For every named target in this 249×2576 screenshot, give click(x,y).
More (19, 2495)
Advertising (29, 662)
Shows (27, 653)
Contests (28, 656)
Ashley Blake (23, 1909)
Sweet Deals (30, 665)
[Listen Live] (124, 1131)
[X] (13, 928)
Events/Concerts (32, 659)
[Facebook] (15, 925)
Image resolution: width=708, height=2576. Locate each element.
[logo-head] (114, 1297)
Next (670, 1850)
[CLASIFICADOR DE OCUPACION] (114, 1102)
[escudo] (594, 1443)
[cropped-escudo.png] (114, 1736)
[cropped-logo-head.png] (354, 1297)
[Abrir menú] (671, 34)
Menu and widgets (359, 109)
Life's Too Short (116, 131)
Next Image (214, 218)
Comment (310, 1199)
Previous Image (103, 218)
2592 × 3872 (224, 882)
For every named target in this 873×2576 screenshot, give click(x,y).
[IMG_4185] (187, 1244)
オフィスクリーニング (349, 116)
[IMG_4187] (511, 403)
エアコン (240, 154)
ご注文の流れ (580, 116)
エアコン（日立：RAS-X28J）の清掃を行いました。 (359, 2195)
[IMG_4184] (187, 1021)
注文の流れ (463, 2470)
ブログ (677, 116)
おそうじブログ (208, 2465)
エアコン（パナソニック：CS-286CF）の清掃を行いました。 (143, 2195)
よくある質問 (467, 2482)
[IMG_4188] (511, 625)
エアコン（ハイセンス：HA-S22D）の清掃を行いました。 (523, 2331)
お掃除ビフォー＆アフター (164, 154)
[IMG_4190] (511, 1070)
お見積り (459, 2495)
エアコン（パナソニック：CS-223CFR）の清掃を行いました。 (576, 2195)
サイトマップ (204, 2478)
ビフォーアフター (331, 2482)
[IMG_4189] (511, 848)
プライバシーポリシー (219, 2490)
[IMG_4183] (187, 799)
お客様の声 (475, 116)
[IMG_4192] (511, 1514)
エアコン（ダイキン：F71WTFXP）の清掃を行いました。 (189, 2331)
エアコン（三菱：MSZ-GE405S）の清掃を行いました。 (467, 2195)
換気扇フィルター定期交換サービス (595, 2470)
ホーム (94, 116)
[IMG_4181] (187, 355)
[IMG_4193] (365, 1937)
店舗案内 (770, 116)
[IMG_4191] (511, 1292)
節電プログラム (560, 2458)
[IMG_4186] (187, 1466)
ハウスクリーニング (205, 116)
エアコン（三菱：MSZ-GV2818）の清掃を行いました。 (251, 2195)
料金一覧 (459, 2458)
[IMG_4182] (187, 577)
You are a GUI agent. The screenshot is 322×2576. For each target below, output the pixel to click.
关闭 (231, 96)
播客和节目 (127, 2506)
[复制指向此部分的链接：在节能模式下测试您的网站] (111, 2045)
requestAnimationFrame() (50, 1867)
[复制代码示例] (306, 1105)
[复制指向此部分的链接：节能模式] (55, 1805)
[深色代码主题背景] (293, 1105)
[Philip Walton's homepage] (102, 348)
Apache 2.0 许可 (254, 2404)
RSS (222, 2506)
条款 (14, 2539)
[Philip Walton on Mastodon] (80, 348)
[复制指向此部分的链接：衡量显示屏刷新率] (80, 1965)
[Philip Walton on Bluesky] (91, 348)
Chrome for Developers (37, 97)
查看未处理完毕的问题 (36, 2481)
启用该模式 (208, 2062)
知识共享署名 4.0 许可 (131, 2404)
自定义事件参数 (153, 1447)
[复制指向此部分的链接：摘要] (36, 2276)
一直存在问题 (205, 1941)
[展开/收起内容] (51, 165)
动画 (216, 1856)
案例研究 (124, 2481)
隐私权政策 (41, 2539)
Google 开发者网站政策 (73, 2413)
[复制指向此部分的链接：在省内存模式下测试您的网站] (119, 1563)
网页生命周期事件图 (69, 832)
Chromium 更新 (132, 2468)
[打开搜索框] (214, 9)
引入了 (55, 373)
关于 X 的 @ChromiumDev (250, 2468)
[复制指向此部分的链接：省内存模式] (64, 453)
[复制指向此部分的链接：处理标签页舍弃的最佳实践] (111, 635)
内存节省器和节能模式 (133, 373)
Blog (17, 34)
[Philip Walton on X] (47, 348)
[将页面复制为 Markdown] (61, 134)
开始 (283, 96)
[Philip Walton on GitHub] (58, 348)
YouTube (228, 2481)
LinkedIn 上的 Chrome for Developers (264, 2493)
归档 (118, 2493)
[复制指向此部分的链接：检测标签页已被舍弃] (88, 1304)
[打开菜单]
··········
§ **Task directions**: After reading the listing, copy it out exactly and in full.

§ **Task solution**:
For every named target in this 249×2576 screenshot, give click(x,y).
More (19, 2495)
Advertising (29, 662)
Shows (27, 653)
Contests (28, 656)
Ashley Blake (23, 1909)
Sweet Deals (30, 665)
[Listen Live] (124, 1131)
[X] (13, 928)
Events/Concerts (32, 659)
[Facebook] (15, 925)
Image resolution: width=708, height=2576. Locate each element.
[logo-head] (114, 1297)
Next (670, 1850)
[CLASIFICADOR DE OCUPACION] (114, 1102)
[escudo] (594, 1443)
[cropped-escudo.png] (114, 1736)
[cropped-logo-head.png] (354, 1297)
[Abrir menú] (671, 34)
Menu and widgets (359, 109)
Life's Too Short (116, 131)
Next Image (214, 218)
Comment (310, 1199)
Previous Image (103, 218)
2592 × 3872 (224, 882)
For every named target in this 873×2576 screenshot, give click(x,y).
[IMG_4185] (187, 1244)
オフィスクリーニング (349, 116)
[IMG_4187] (511, 403)
エアコン (240, 154)
ご注文の流れ (580, 116)
エアコン（日立：RAS-X28J）の清掃を行いました。 (359, 2195)
[IMG_4184] (187, 1021)
注文の流れ (463, 2470)
ブログ (677, 116)
おそうじブログ (208, 2465)
エアコン（パナソニック：CS-286CF）の清掃を行いました。 (143, 2195)
よくある質問 (467, 2482)
[IMG_4188] (511, 625)
エアコン（ハイセンス：HA-S22D）の清掃を行いました。 (523, 2331)
お掃除ビフォー＆アフター (164, 154)
[IMG_4190] (511, 1070)
お見積り (459, 2495)
エアコン（パナソニック：CS-223CFR）の清掃を行いました。 (576, 2195)
サイトマップ (204, 2478)
ビフォーアフター (331, 2482)
[IMG_4189] (511, 848)
プライバシーポリシー (219, 2490)
[IMG_4183] (187, 799)
お客様の声 (475, 116)
[IMG_4192] (511, 1514)
エアコン（ダイキン：F71WTFXP）の清掃を行いました。 (189, 2331)
エアコン（三菱：MSZ-GE405S）の清掃を行いました。 (467, 2195)
換気扇フィルター定期交換サービス (595, 2470)
ホーム (94, 116)
[IMG_4181] (187, 355)
[IMG_4193] (365, 1937)
店舗案内 (770, 116)
[IMG_4191] (511, 1292)
節電プログラム (560, 2458)
[IMG_4186] (187, 1466)
ハウスクリーニング (205, 116)
エアコン（三菱：MSZ-GV2818）の清掃を行いました。 (251, 2195)
料金一覧 (459, 2458)
[IMG_4182] (187, 577)
You are a GUI agent. The screenshot is 322×2576. For each target below, output the pixel to click.
关闭 (231, 96)
播客和节目 (127, 2506)
[复制指向此部分的链接：在节能模式下测试您的网站] (111, 2045)
requestAnimationFrame() (50, 1867)
[复制代码示例] (306, 1105)
[复制指向此部分的链接：节能模式] (55, 1805)
[深色代码主题背景] (293, 1105)
[Philip Walton's homepage] (102, 348)
Apache 2.0 许可 (254, 2404)
RSS (222, 2506)
条款 (14, 2539)
[Philip Walton on Mastodon] (80, 348)
[复制指向此部分的链接：衡量显示屏刷新率] (80, 1965)
[Philip Walton on Bluesky] (91, 348)
Chrome for Developers (37, 97)
查看未处理完毕的问题 (36, 2481)
启用该模式 (208, 2062)
知识共享署名 4.0 许可 (131, 2404)
自定义事件参数 (153, 1447)
[复制指向此部分的链接：摘要] (36, 2276)
一直存在问题 (205, 1941)
[展开/收起内容] (51, 165)
动画 (216, 1856)
案例研究 (124, 2481)
隐私权政策 (41, 2539)
Google 开发者网站政策 (73, 2413)
[复制指向此部分的链接：在省内存模式下测试您的网站] (119, 1563)
网页生命周期事件图 (69, 832)
Chromium 更新 (132, 2468)
[打开搜索框] (214, 9)
引入了 (55, 373)
关于 X 的 @ChromiumDev (250, 2468)
[复制指向此部分的链接：省内存模式] (64, 453)
[复制指向此部分的链接：处理标签页舍弃的最佳实践] (111, 635)
内存节省器和节能模式 (133, 373)
Blog (17, 34)
[Philip Walton on X] (47, 348)
[将页面复制为 Markdown] (61, 134)
开始 (283, 96)
[Philip Walton on GitHub] (58, 348)
YouTube (228, 2481)
LinkedIn 上的 Chrome for Developers (264, 2493)
归档 (118, 2493)
[复制指向此部分的链接：检测标签页已被舍弃] (88, 1304)
[打开菜单]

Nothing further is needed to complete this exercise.